2012 Q3 (08 Nov 2012)

See the full WLCG quarterly report for 2012 Q3.

  • No new releases of the Persistency Framework projects have been built in Q3 2012. The last software versions built in Q2 2012 (for LCGCMT_63) have been re-released using new configurations (LCGCMT_64 and LCGCMT_64a) providing a few external software upgrades (e.g. frontier_client) for ATLAS and LHCb. The port of the CORAL and COOL code base to gcc4.7 with c++11 support has been completed, except for the removal of language constructs that are deprecated in c++11. Work is also ongoing on the preparation of new major releases with API changes in both packages, to be picked up by the experiments during the LS1 shutdown in 2013.

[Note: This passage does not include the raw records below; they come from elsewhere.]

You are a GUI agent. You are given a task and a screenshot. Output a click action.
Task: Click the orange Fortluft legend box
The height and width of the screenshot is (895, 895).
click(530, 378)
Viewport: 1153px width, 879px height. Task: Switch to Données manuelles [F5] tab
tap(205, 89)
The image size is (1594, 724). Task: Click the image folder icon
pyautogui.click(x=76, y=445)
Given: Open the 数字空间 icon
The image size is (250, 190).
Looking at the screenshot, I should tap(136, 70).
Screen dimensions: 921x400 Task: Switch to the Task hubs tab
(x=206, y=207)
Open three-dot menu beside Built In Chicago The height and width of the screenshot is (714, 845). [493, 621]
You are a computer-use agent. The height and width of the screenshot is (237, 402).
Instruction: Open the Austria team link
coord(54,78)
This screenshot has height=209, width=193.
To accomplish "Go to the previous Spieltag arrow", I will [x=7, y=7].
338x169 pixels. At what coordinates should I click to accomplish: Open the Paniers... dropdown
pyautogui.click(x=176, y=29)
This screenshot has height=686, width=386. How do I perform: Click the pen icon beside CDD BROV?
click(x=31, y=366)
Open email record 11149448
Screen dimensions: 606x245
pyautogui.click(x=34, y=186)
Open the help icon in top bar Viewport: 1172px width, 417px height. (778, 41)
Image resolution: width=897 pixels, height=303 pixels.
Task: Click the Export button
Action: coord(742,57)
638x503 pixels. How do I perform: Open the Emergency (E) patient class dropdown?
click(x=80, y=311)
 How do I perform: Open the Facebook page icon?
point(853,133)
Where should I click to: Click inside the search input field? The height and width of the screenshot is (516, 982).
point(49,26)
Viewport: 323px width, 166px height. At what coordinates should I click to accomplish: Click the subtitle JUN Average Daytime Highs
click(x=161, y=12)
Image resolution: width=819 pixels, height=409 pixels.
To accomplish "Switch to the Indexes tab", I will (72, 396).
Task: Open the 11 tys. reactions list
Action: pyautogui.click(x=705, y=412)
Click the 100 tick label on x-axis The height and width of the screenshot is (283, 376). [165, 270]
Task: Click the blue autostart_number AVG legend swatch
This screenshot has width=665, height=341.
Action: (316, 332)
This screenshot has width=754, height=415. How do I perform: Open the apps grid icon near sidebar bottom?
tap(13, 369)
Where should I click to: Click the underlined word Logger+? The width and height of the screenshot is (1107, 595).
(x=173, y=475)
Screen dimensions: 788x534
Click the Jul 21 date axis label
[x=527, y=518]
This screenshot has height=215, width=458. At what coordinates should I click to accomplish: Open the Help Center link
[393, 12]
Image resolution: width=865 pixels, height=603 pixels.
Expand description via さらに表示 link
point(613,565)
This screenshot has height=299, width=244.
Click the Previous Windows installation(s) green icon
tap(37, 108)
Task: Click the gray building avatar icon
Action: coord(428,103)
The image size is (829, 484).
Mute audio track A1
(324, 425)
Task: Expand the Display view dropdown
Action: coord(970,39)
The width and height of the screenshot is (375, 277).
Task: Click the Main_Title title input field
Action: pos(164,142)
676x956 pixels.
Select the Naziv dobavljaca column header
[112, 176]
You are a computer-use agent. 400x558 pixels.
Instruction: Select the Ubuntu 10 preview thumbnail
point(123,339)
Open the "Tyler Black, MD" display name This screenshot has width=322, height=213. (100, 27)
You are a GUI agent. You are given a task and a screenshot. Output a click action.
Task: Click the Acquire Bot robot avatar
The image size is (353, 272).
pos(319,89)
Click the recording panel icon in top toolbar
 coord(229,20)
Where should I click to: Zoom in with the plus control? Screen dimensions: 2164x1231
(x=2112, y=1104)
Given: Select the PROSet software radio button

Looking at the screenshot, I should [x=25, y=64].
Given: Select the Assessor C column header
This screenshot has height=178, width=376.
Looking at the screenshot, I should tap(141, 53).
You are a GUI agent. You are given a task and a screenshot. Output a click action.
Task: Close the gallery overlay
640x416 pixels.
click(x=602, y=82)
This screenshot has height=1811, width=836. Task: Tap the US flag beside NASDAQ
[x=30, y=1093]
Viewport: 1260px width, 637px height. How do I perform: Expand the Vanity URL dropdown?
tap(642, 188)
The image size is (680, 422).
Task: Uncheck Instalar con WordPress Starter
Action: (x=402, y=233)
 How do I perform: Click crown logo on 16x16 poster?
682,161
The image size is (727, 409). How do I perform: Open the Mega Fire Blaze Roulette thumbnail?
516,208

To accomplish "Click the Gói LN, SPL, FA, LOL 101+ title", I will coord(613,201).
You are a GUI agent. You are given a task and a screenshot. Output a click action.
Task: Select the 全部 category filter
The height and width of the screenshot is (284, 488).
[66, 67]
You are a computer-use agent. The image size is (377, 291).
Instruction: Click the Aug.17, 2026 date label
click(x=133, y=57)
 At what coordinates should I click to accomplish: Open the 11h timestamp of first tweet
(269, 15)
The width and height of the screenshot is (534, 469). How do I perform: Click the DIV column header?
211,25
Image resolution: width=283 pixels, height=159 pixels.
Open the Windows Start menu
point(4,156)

  • A new Oracle client (11.2.0.3.0) has been installed on AFS in view of its use by the LHC experiments in the upcoming releases of CORAL. The main motivation for the upgrade is a critical fix for the security vulnerability CVE-2012-3137 in the Oracle logon protocol (a temporary server-side workaround has been deployed at CERN, but all applications will need to upgrade to this version of the Oracle client by April 2013). It has also been verified that the new software includes fixes for SELinux and AMD/multicore related bugs previously affecting the unpatched 11.2.0.1.0 Oracle client. It was found, however, that the 11.2.0.3.0 client is still affected by the redefinition of Kerberos and GSSAPI symbols, a bug which was observed in the past to cause issues due to clashes with the same symbols from the system libraries. A Service Request is open with Oracle about this problem and continues to be followed up.

  • The CORAL server and MySQL server for the CORAL and COOL nightly tests, previously hosted on old hardware that had to be retired, have been moved to a new fully quattorized SLC5 virtual machine in the CERN computer centre.

2012 Q2 (26 Jul 2012)

See the full WLCG quarterly report for 2012 Q2.

  • New releases of CORAL and COOL have been prepared in Q2 2012 for LHCb (LCGCMT_63), mainly motivated by the upgrade to ROOT 5.34. The CORAL release includes major improvements in the handling of connection instabilities (CORAL is now able to reconnect transparently if network glitches do not break a transaction context), as well as important fixes in the cleanup of stale OCI sessions (avoiding crashes reported in a few uncommon situations). This is also the first release on SLC6 and the first release where support for the LFC replica service component of CORAL has been dropped. Finally, the code base of CORAL and COOL has been ported to gcc4.7.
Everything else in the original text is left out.